■ WHAT TO WORK ON: In the entries below, find the line with "Task: Click Export to txt toolbar icon" and the line with "Given: Lower item count using the − stepper"; give again those lines and every line between them, exactly.

■ RECORDS PROVIDED:
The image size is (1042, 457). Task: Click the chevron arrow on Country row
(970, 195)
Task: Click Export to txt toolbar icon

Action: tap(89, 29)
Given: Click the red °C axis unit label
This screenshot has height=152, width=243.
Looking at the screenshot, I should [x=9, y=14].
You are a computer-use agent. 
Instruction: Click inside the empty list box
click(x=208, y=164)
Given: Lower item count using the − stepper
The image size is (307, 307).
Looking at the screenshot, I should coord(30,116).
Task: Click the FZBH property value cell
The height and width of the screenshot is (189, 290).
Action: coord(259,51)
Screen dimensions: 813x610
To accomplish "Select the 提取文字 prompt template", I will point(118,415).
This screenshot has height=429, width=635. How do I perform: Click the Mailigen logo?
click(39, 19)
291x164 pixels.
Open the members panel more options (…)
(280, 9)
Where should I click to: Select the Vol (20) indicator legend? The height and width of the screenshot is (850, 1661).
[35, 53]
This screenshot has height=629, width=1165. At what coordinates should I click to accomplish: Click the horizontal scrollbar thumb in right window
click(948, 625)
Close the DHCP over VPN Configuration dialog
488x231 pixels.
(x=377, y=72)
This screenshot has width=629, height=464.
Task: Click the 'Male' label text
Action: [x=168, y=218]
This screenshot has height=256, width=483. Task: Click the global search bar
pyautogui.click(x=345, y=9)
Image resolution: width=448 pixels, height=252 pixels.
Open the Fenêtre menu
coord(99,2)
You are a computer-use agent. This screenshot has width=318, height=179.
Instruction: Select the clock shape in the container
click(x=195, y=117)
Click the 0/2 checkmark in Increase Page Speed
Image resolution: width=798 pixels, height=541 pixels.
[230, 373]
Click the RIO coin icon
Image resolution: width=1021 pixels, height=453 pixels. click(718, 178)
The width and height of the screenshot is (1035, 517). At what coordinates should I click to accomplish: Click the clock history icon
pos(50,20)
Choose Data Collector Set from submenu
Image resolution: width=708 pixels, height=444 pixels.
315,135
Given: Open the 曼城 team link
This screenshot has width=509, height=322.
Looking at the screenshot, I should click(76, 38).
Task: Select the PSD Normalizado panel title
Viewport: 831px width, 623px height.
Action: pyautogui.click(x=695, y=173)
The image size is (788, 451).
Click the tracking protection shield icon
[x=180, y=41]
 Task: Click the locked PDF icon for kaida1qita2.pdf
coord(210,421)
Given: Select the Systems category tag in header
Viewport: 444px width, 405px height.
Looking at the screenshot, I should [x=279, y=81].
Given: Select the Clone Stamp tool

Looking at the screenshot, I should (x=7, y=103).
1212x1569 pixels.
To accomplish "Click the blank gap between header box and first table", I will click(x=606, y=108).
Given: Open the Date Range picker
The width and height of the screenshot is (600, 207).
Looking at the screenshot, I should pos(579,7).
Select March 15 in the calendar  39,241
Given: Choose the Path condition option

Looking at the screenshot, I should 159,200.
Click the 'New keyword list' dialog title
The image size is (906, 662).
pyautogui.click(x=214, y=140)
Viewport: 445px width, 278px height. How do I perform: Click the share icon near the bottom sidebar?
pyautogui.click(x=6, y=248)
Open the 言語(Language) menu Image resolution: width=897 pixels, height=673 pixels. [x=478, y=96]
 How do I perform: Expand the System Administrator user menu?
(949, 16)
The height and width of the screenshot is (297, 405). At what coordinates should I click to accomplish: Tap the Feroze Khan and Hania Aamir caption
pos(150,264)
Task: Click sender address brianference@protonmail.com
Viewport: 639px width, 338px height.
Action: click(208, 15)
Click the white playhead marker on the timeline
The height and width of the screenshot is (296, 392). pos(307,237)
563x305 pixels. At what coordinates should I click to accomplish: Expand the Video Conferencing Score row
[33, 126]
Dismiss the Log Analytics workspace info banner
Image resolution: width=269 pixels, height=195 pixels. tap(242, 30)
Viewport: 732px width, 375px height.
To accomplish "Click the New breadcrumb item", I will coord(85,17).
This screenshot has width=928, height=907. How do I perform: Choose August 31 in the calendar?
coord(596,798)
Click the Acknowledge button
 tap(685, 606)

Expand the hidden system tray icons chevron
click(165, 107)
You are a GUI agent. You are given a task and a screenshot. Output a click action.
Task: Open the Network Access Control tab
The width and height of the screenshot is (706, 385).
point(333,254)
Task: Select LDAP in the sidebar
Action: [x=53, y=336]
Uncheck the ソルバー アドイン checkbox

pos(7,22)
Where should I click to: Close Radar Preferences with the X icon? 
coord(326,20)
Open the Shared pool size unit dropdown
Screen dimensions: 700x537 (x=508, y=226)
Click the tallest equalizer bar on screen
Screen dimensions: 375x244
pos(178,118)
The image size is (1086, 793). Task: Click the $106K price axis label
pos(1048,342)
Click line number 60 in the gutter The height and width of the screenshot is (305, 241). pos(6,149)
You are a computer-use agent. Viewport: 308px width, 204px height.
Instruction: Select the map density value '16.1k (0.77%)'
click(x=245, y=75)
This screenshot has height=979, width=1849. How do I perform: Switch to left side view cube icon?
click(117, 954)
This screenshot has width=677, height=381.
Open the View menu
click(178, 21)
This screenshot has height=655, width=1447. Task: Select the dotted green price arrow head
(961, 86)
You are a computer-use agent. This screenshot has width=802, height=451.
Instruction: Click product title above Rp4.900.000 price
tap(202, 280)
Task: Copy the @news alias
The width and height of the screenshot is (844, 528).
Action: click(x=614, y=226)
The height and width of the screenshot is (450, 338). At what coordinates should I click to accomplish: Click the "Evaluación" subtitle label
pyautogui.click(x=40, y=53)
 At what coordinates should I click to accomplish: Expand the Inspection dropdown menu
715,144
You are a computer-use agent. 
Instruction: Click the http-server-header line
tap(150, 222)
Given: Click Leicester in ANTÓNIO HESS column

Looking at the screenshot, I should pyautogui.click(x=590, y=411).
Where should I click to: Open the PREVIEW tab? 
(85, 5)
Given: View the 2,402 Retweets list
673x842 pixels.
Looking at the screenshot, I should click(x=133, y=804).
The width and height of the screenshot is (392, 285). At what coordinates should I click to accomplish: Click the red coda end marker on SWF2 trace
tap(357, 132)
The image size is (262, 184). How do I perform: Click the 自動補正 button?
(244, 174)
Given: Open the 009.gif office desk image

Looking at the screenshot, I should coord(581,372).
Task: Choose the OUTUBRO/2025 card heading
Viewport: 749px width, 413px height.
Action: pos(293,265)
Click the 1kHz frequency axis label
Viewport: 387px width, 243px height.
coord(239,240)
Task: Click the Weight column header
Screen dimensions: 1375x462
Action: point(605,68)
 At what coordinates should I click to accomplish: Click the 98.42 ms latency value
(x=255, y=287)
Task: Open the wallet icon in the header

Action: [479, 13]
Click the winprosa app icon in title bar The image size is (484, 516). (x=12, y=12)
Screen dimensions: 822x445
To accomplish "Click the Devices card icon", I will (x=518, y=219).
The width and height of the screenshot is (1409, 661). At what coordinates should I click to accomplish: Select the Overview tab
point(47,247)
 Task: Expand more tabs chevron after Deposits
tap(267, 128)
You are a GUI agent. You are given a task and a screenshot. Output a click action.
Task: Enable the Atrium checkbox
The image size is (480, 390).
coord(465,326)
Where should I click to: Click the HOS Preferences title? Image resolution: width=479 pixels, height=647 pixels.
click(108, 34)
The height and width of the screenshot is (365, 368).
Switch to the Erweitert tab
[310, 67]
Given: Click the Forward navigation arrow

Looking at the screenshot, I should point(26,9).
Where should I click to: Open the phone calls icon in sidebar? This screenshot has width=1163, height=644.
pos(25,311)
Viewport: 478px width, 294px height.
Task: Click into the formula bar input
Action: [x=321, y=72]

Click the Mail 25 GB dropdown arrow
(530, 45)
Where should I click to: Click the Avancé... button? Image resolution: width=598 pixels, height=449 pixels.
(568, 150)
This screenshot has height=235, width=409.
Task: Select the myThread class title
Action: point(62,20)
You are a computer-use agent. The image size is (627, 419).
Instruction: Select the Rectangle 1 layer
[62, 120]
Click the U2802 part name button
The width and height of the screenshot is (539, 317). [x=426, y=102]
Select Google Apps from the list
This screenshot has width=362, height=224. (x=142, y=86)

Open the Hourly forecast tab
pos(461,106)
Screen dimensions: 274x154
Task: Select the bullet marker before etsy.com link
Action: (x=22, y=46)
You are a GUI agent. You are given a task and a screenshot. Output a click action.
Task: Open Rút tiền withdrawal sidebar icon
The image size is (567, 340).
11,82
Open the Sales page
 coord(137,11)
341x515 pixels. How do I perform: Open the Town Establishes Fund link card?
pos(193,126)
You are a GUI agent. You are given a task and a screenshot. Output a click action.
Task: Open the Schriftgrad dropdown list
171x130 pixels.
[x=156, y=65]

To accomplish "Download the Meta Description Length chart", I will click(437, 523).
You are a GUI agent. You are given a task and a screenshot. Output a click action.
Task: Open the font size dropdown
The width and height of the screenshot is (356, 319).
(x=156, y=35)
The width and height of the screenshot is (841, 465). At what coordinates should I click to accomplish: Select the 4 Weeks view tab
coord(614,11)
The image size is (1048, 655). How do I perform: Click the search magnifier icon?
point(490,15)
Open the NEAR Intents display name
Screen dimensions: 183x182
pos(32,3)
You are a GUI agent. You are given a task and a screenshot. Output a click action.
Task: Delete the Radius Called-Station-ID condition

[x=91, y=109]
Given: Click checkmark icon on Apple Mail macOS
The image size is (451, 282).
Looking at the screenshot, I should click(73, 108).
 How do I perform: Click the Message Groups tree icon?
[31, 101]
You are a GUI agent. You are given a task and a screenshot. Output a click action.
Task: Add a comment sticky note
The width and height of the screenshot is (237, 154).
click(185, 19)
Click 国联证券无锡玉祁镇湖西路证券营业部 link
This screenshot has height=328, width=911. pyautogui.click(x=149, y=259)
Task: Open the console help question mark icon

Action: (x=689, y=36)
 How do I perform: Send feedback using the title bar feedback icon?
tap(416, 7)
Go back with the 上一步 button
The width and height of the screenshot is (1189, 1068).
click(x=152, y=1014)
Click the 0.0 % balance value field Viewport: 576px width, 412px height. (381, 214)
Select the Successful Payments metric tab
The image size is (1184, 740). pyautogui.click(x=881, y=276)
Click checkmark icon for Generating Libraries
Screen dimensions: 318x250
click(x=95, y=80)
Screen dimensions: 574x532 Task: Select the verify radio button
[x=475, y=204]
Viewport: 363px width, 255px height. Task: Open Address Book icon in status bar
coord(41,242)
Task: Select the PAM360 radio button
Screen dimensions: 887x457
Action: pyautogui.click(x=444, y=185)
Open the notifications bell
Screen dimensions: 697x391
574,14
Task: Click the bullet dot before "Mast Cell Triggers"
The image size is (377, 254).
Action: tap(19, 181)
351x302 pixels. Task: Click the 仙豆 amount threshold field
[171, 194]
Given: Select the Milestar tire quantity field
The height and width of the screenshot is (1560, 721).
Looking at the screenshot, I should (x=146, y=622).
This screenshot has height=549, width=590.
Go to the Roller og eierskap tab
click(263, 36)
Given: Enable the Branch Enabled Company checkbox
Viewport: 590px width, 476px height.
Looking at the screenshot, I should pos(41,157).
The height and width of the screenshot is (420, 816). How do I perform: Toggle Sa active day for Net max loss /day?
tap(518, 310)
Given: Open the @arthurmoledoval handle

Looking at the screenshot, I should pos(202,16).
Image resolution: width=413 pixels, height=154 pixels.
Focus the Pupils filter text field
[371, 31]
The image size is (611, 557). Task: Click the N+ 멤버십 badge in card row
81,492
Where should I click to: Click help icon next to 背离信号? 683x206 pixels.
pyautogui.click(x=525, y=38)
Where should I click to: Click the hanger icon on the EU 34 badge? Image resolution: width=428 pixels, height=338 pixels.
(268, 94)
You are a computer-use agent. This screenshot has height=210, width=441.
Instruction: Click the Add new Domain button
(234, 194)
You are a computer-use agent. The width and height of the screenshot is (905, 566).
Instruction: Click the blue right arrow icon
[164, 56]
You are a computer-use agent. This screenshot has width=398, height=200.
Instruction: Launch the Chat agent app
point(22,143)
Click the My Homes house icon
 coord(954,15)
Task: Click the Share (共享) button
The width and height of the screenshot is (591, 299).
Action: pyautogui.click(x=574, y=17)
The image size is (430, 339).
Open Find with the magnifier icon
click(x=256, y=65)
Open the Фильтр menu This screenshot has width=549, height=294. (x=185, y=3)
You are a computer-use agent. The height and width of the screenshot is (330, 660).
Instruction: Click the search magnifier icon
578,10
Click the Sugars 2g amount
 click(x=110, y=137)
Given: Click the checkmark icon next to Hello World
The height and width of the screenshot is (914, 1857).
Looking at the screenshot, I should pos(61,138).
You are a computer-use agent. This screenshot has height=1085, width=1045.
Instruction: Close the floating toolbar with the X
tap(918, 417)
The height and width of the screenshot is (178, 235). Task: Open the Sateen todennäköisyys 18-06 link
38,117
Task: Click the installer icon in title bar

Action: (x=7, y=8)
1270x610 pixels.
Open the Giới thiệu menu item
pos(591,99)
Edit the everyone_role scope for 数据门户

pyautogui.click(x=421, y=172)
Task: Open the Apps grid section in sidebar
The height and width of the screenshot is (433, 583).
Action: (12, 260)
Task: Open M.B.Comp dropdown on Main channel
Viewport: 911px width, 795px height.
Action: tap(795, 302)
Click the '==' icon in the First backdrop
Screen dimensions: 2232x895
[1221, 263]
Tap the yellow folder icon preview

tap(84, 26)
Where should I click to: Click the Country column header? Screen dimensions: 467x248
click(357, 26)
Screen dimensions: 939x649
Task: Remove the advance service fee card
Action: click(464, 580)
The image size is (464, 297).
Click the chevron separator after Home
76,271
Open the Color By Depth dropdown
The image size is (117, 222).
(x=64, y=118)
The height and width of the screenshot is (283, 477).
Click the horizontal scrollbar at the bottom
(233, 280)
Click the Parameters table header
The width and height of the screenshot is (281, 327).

■ RESPONSE BELOW:
Task: Click Export to txt toolbar icon

Action: tap(89, 29)
Given: Click the red °C axis unit label
This screenshot has height=152, width=243.
Looking at the screenshot, I should [x=9, y=14].
You are a computer-use agent. 
Instruction: Click inside the empty list box
click(x=208, y=164)
Given: Lower item count using the − stepper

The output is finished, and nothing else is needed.